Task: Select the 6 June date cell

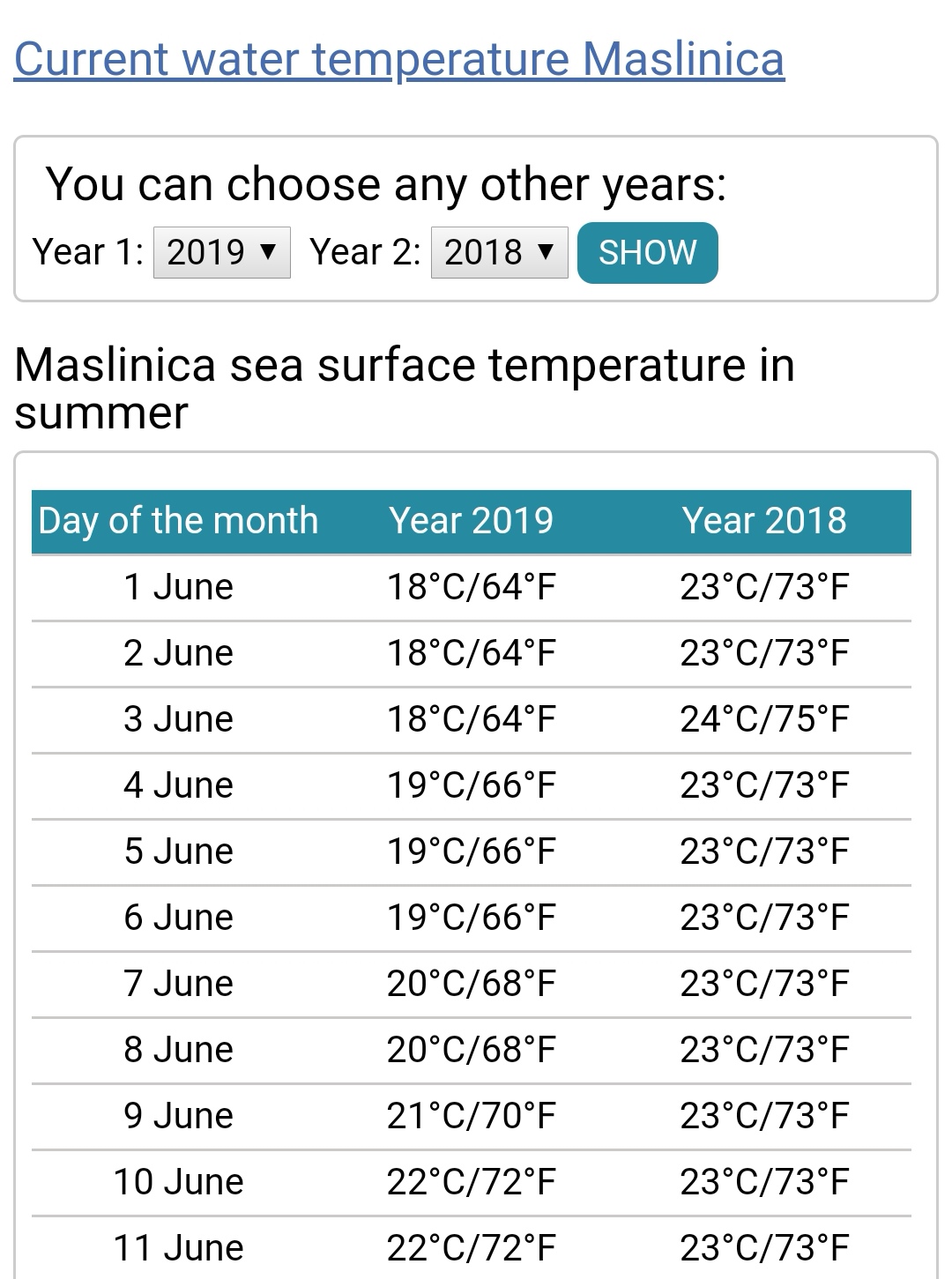Action: [178, 918]
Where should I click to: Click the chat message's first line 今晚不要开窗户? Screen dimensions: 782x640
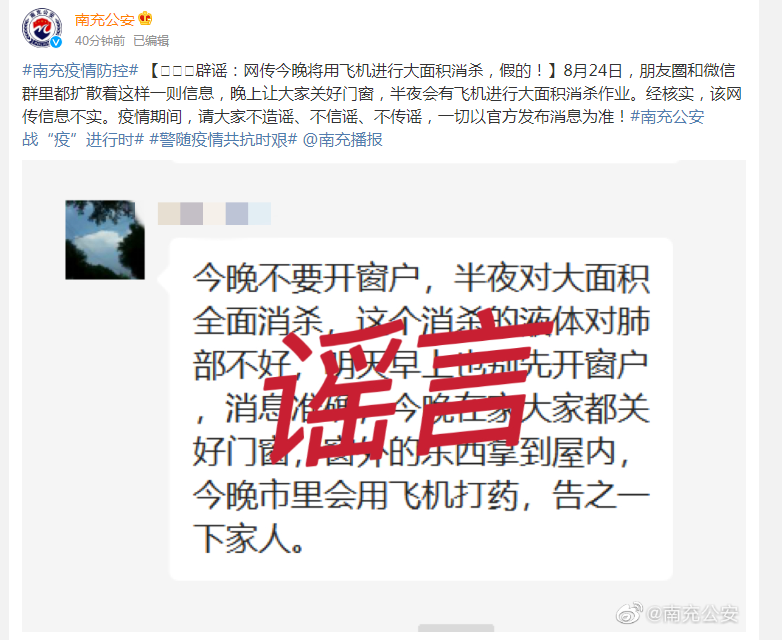click(x=306, y=278)
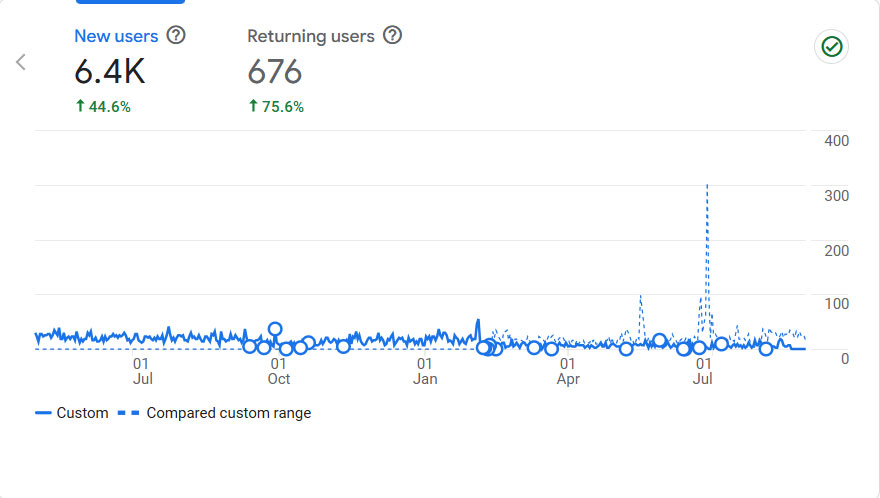Click the 01 Jan label on the x-axis
880x498 pixels.
pos(425,371)
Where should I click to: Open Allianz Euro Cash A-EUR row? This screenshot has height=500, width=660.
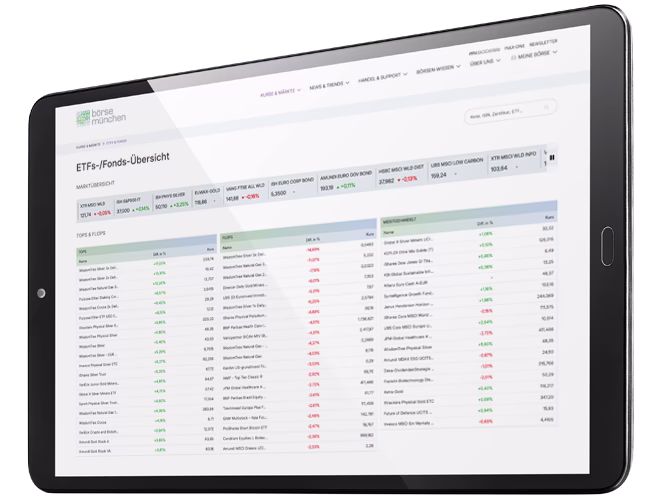403,282
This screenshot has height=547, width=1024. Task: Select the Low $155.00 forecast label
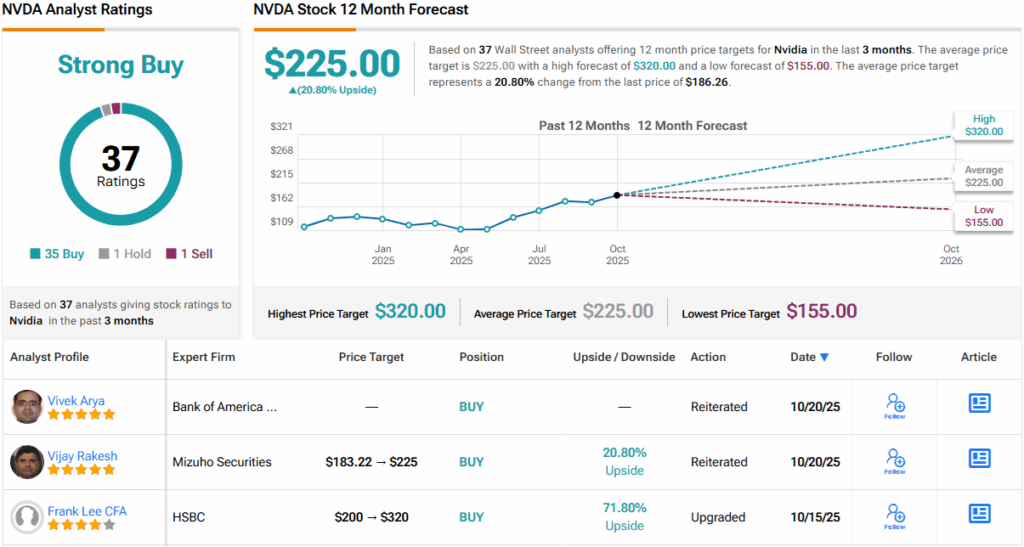[x=982, y=216]
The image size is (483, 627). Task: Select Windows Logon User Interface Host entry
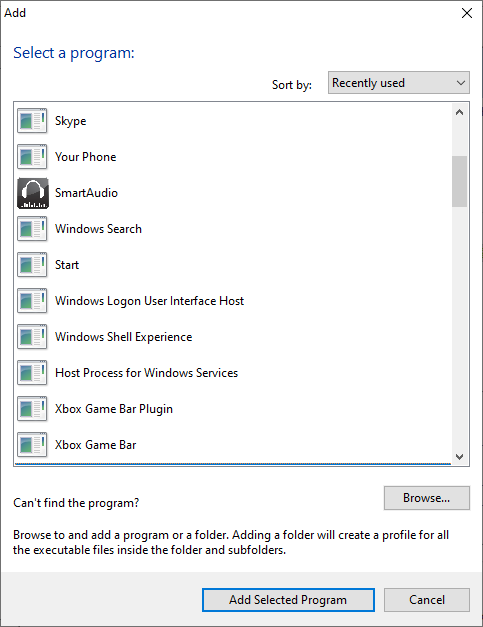point(233,301)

• GOAL OF THE EXERCISE
An exact transcription is needed, covering the line with "Where should I click to: Click" and every line after it to the end of the entries, but not the pictures.

• RESULT
Where should I click to: Click the chat message's first line 今晚不要开窗户? Screen dimensions: 782x640
click(x=306, y=278)
Click the 01 Jan label on the x-axis
880x498 pixels.
pos(425,371)
Where should I click to: Open Allianz Euro Cash A-EUR row? This screenshot has height=500, width=660.
403,282
This screenshot has height=547, width=1024. Task: Select the Low $155.00 forecast label
[x=982, y=216]
The image size is (483, 627). Task: Select Windows Logon User Interface Host entry
point(233,301)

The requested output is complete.